▸ **Challenge**: Pick out each line in the records that contains the word "perform", and copy every such line in full.
## Begin Material for this exercise
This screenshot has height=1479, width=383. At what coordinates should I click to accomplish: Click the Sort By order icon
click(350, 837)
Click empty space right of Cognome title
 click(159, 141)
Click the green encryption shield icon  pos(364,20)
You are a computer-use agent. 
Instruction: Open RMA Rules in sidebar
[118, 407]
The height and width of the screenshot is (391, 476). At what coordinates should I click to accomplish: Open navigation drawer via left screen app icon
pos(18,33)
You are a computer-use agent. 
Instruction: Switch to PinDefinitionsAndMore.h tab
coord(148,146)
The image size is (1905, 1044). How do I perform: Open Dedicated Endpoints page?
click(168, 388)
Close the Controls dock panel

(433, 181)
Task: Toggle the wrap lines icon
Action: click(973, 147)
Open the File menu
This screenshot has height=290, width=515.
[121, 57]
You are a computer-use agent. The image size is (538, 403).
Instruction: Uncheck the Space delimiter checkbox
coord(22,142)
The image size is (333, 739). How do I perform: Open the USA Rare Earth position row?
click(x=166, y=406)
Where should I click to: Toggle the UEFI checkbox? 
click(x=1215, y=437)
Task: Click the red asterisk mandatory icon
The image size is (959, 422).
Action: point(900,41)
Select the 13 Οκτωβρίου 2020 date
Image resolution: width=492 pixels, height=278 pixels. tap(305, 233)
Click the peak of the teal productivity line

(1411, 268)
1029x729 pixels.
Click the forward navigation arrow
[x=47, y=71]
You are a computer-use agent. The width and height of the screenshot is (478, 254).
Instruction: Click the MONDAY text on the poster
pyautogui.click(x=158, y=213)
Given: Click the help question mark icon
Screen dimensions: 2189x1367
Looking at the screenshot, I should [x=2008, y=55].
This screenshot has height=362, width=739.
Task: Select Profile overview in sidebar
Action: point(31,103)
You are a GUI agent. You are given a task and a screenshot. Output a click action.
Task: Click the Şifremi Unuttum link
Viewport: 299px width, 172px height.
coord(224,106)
## End Material for this exercise
▸ **Written response**:
The image size is (1905, 1044). How do I perform: Open Dedicated Endpoints page?
The image size is (333, 739). How do I perform: Open the USA Rare Earth position row?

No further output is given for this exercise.